To the credit of the Illinois State Bar Association leadership and its Board of Governors, our Association set out to defeat the radical proposals of the ABA Commission. By April of 2012, the Commission had announced that it would not propose changes to ABA existing policy prohibiting non-lawyer ownership of law firms, but it also announced at that time that it would continue its effort to find a way to permit fee splitting between lawyers and non-lawyers within a firm or between lawyers and non-lawyers in separate firms.
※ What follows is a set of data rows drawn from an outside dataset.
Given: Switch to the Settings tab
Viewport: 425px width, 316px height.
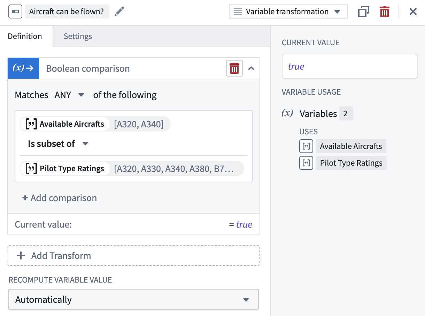Looking at the screenshot, I should [78, 36].
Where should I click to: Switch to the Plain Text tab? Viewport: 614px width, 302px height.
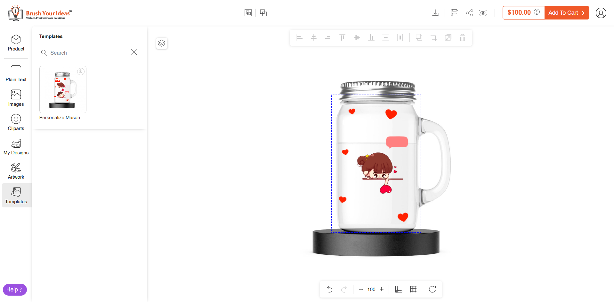[16, 74]
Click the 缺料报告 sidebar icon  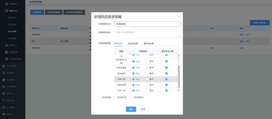tap(6, 52)
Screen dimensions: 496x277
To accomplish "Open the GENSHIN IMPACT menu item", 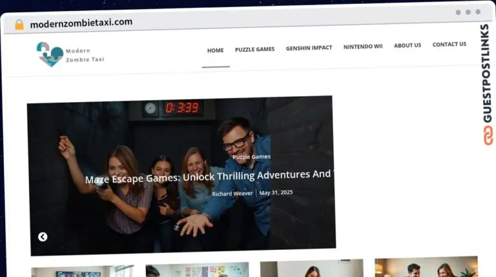I will (309, 48).
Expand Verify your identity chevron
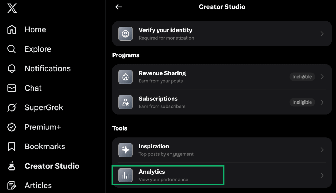 pyautogui.click(x=322, y=34)
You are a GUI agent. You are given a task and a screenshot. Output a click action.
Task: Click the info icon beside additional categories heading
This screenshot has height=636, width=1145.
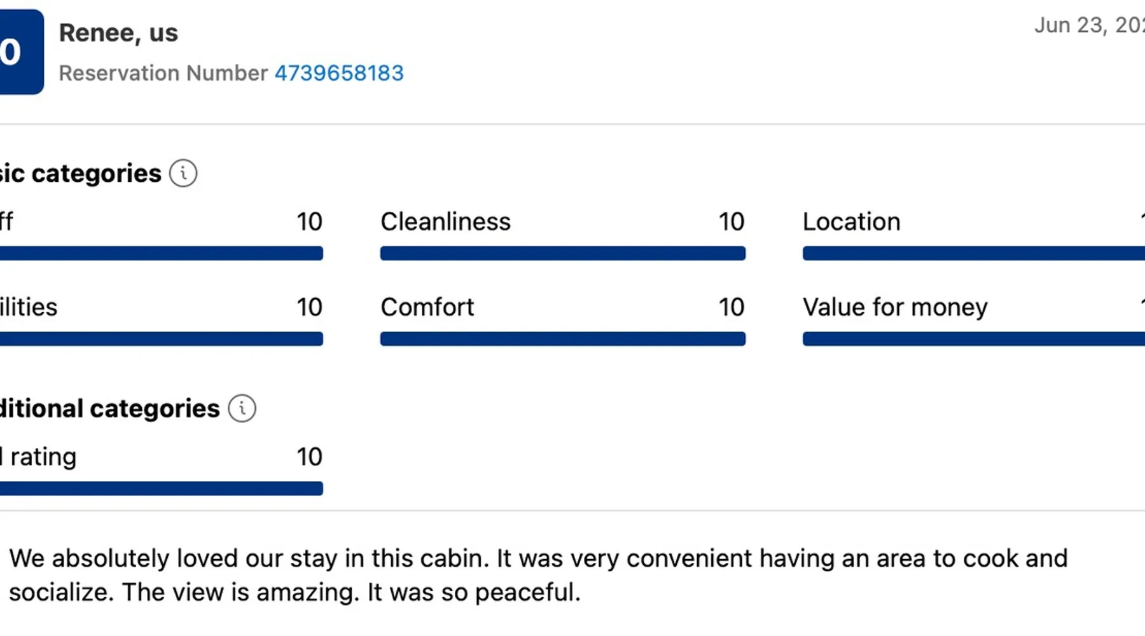tap(242, 408)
Such an effort, if successful, would have given tacit approval to the concept of non-lawyer ownership and control of law firms.
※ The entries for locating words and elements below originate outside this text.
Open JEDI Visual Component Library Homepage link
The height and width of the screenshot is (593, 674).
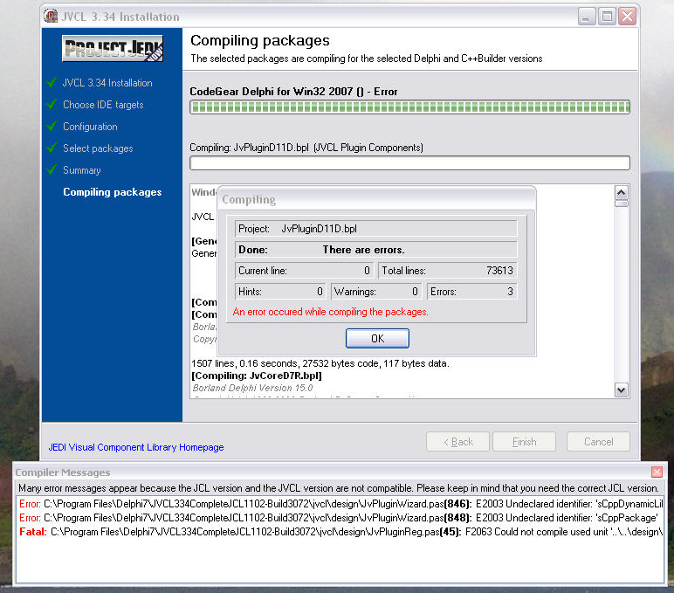[136, 447]
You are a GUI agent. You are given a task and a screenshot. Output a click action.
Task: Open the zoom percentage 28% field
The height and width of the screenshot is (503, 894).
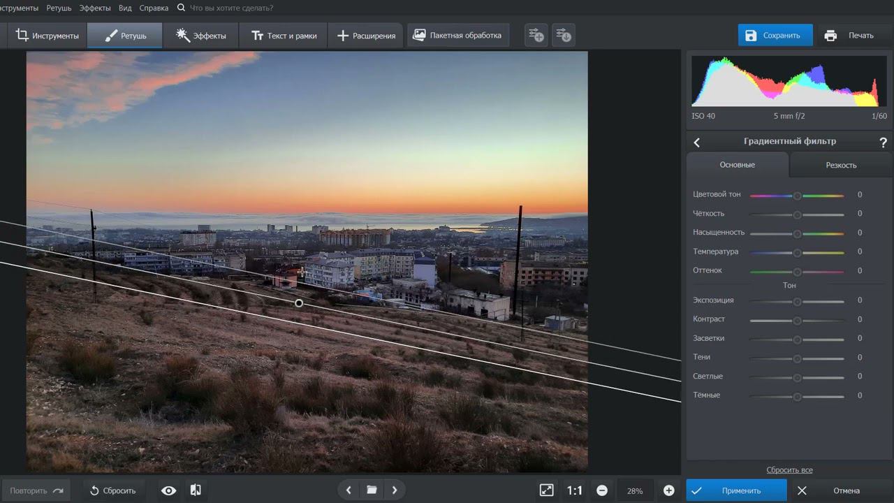coord(635,490)
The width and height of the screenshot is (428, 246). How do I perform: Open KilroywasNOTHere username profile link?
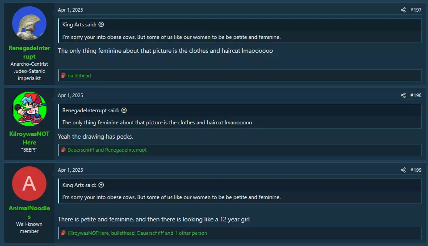click(29, 138)
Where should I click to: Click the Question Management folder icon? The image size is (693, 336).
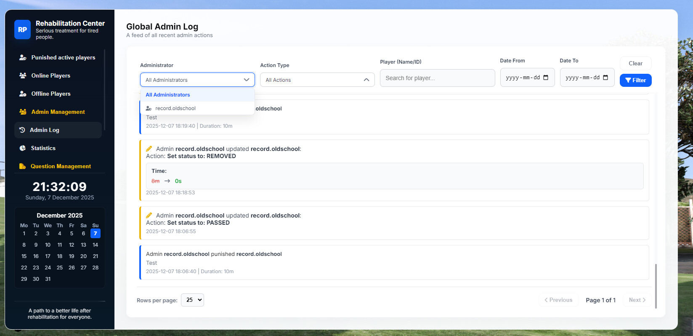[x=22, y=166]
Recognizing the urgency of the matter, the Illinois State Bar Association filed a resolution with the House of Delegates of the American Bar Association seeking to reaffirm American Bar Association policy that:

The sharing of legal fees with non-lawyers and the ownership or control of the practice of law by non-lawyers are inconsistent with the core values of the legal profession. The law governing lawyers that prohibits lawyers from sharing legal fees with non-lawyers and from directly or indirectly transferring to non-lawyers ownership or control over entities practicing law should not be revised.
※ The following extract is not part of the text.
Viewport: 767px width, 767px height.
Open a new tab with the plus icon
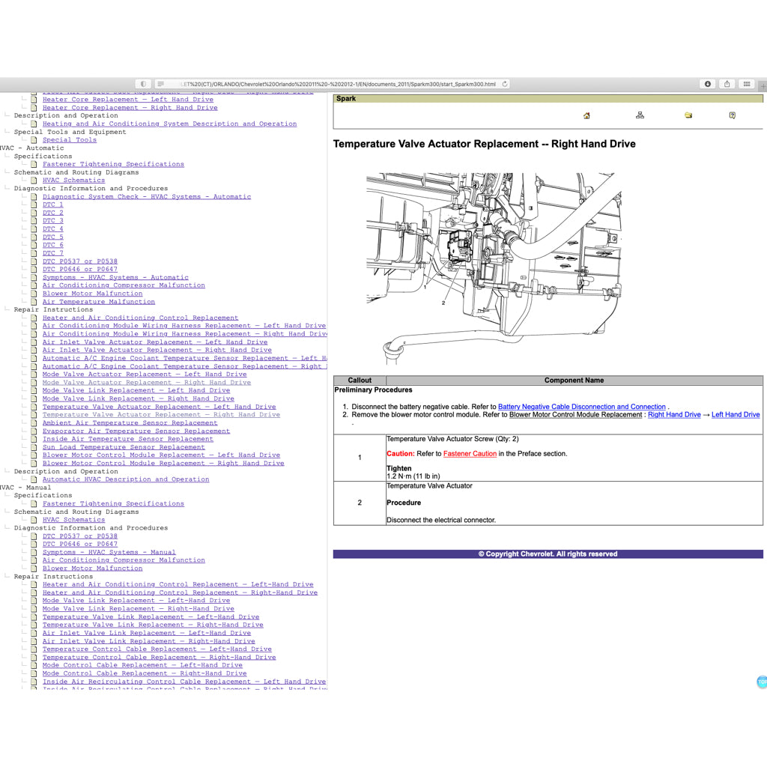(x=762, y=84)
By the time of debate in the ABA House of Delegates in August of 2012, other associations and entities had joined in supporting the ISBA resolution, namely, the state bar associations of Indiana, Iowa, Maryland, Mississippi, New Jersey, Nevada, North Carolina, Oregon and South Dakota. Additional co-sponsors were the Senior Lawyers and Young Lawyers Divisions of the American Bar Association, and the National Conference of Women’s Bar Associations. In the House of Delegates, the Commission carried on a full court press against the resolution, not on the merits, but proclaiming that the proposals were not final and that it should be allowed to complete its work and to decide in its own wisdom whether the proposals previously announced would be recommended to the House of Delegates. After debate in the House, the resolution was postponed indefinitely. Notwithstanding that action, it was clear from the debate in the House that changes in ethical standards to permit non-lawyer ownership of law firms or fee splitting with non-lawyers would be defeated if finally proposed by the Commission. By October of 2012, the Commission announced that it had or would drop all of its proposals pertaining to non-lawyer ownership of law firms or fee splitting between lawyers and non-lawyers.

This is an example of how our state bar association has been influential in defeating proposals from within and without the profession that would have a deleterious effect on the public and the profession. It is one reason for the continued membership of Senior Lawyers in the Illinois State Bar Association. ■

Member Comments (1)

I'd like to see express permission for a lawyer's revocable declaration of trust, a standard estate planning tool, to own the lawyer's ownership interest in the lawyer's firm, whether that is a sole proprietorship, LLC, professional corporation, or otherwise.